Un vol modeste, mais un signal très concret
Le test a eu lieu à l’aéroport international de Plattsburgh, dans l’État de New York. L’appareil a décollé, volé pendant 27 minutes, atteint 1 100 pieds, puis s’est reposé en utilisant uniquement ses batteries.
Ce n’est pas encore un saut industriel. Mais pour Heart Aerospace, c’est une preuve de traction technique. Et une preuve visible, ce qui change beaucoup dans un secteur où les promesses arrivent souvent bien avant les avions.
Derrière le X1, un ES-30 pensé pour les lignes régionales
Le X1 n’est qu’une étape. La cible, c’est l’ES-30, un appareil hybride à aile fixe de 30 places destiné aux aéroports régionaux. L’idée est simple, sur le papier en tout cas, prendre des liaisons courtes aujourd’hui opérées par des turbopropulseurs, comme ceux d’Embraer ERJ, et les faire à moindre coût.
Heart Aerospace vise une autonomie de 125 miles en tout électrique. Avec l’architecture hybride, la portée grimperait à 500 miles. Pour les opérateurs, on parle donc d’un positionnement très précis, les vols courts, fréquents, où chaque euro d’exploitation est scruté.
Le vrai argument, ce n’est pas seulement le prix du courant
La promesse économique ne repose pas uniquement sur l’écart entre électricité et carburant aviation. Heart Aerospace met aussi en avant des coûts de maintenance plus bas, des coûts d’exploitation réduits et une meilleure fiabilité des moteurs électriques.
Il y a un autre point, plus sensible. L’ES-30 devrait être exploité avec un seul pilote au départ, avant d’ouvrir la voie, selon l’entreprise, à un service autonome dans le futur. Clairement, ce volet dira beaucoup de l’acceptabilité du projet, pas seulement de sa faisabilité.
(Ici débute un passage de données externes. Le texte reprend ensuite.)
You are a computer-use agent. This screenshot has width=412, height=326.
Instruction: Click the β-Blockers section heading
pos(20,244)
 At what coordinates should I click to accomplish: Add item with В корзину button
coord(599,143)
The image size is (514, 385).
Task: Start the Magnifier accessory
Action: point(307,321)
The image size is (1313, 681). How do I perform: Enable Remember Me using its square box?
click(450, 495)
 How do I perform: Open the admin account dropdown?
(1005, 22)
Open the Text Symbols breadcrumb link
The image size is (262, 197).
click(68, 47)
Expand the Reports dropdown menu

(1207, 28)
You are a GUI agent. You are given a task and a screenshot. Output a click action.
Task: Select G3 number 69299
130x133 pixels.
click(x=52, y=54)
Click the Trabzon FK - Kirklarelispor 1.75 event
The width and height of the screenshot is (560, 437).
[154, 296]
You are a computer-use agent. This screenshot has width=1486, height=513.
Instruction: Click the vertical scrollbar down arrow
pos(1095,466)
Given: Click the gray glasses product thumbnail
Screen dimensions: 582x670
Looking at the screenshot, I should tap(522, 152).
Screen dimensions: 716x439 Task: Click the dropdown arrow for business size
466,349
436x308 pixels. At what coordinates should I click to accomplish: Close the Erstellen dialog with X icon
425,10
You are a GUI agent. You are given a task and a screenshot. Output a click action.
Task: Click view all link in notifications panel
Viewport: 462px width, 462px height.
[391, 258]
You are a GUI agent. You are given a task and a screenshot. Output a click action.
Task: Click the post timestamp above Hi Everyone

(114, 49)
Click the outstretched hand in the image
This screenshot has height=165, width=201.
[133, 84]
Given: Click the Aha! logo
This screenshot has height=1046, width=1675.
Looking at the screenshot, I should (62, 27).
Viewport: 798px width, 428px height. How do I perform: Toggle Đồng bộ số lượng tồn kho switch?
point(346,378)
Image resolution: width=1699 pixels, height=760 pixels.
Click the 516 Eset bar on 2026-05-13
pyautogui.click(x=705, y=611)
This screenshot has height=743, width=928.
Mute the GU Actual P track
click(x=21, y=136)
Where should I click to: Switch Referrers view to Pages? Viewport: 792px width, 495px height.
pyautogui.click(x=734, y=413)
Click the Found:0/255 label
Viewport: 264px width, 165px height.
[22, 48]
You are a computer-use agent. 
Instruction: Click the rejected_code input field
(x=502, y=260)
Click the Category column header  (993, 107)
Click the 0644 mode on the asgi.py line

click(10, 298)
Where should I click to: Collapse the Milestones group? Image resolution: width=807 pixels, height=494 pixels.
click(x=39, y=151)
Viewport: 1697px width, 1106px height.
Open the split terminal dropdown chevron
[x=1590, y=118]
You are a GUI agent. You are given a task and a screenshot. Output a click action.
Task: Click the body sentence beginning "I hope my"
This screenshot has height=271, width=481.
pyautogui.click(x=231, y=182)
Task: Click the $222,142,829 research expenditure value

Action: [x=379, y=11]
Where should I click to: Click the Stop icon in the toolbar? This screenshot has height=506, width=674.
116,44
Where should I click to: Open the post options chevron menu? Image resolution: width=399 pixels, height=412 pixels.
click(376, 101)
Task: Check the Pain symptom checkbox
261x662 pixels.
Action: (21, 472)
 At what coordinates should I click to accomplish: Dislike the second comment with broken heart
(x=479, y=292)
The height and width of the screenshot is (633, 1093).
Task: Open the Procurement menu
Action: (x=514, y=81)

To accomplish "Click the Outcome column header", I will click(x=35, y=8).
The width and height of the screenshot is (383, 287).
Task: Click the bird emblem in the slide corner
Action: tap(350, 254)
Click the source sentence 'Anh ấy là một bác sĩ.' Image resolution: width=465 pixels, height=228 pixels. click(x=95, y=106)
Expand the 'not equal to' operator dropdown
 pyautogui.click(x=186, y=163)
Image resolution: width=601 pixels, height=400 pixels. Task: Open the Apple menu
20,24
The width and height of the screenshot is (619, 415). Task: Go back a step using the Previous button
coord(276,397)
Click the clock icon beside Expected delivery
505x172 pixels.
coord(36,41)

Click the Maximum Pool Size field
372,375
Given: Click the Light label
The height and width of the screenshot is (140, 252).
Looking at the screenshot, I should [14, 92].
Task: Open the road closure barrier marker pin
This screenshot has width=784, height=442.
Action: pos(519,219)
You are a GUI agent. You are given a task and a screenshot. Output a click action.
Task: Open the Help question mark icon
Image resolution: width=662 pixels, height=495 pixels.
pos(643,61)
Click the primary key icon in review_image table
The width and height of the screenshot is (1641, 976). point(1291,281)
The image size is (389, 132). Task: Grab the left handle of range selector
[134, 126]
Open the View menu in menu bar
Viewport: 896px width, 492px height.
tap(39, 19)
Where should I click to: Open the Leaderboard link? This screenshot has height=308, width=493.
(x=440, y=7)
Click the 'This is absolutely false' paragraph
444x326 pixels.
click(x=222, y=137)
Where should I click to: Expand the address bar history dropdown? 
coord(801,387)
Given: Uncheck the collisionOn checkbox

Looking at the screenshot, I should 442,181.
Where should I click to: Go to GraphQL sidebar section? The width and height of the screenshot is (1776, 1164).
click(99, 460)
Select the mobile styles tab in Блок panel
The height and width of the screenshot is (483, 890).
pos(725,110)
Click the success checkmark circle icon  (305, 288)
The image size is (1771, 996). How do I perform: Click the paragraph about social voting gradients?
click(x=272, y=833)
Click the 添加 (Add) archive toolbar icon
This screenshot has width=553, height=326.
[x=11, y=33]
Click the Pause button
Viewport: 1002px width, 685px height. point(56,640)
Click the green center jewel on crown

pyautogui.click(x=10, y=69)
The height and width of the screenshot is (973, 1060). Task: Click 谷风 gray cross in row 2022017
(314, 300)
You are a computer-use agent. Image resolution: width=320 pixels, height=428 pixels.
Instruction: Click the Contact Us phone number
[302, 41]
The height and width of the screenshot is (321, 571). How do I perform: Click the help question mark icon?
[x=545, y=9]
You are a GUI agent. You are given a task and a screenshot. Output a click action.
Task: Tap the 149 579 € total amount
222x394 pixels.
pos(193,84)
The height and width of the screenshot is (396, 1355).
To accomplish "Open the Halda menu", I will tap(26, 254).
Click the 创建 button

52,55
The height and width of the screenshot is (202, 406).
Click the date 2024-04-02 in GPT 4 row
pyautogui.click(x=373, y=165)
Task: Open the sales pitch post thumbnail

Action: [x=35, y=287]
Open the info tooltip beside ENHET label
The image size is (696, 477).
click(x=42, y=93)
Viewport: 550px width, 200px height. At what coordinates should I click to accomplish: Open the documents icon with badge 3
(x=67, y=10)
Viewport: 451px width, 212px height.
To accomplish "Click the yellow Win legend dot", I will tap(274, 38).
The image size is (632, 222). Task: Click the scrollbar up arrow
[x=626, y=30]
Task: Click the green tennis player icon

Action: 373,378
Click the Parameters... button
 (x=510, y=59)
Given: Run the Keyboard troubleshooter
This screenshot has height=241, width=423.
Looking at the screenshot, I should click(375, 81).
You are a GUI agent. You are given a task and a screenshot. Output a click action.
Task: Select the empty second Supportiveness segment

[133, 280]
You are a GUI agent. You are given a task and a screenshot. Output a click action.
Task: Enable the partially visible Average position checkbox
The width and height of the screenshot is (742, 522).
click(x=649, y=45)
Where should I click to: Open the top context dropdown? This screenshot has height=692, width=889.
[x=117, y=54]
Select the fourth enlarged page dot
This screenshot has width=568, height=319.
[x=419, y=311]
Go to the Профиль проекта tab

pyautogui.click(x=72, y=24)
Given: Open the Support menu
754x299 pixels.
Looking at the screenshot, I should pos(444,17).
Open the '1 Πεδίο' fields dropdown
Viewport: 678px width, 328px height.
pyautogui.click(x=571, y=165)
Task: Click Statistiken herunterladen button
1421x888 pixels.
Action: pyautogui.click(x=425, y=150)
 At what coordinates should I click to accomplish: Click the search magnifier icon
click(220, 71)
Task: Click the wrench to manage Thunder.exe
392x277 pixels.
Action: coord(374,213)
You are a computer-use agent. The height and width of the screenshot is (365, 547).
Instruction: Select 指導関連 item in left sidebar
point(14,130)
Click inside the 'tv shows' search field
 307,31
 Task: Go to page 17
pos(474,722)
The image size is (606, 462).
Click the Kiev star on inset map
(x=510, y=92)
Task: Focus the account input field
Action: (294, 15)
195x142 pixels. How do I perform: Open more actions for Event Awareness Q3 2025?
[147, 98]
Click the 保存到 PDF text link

2031 en ligne de mire, avec une concurrence déjà dense
La mise en service de l’ES-30 est visée pour 2031. Disons que le calendrier est tendu au regard des standards du développement aéronautique. Surtout dans un marché où plusieurs acteurs poussent leur propre lecture du futur du vol.
Heart Aerospace avancera face à ZeroAvia, Rolls-Royce, Harbour Air et Boom Supersonic. Mais le verrou reste le même pour tout le monde, la batterie. Tant que la densité énergétique ne progresse pas franchement, avec des packs plus légers et plus compacts, l’aviation électrique gardera un plafond très concret. C’est là que ce premier vol devient important. Il valide une direction, pas encore le modèle économique complet.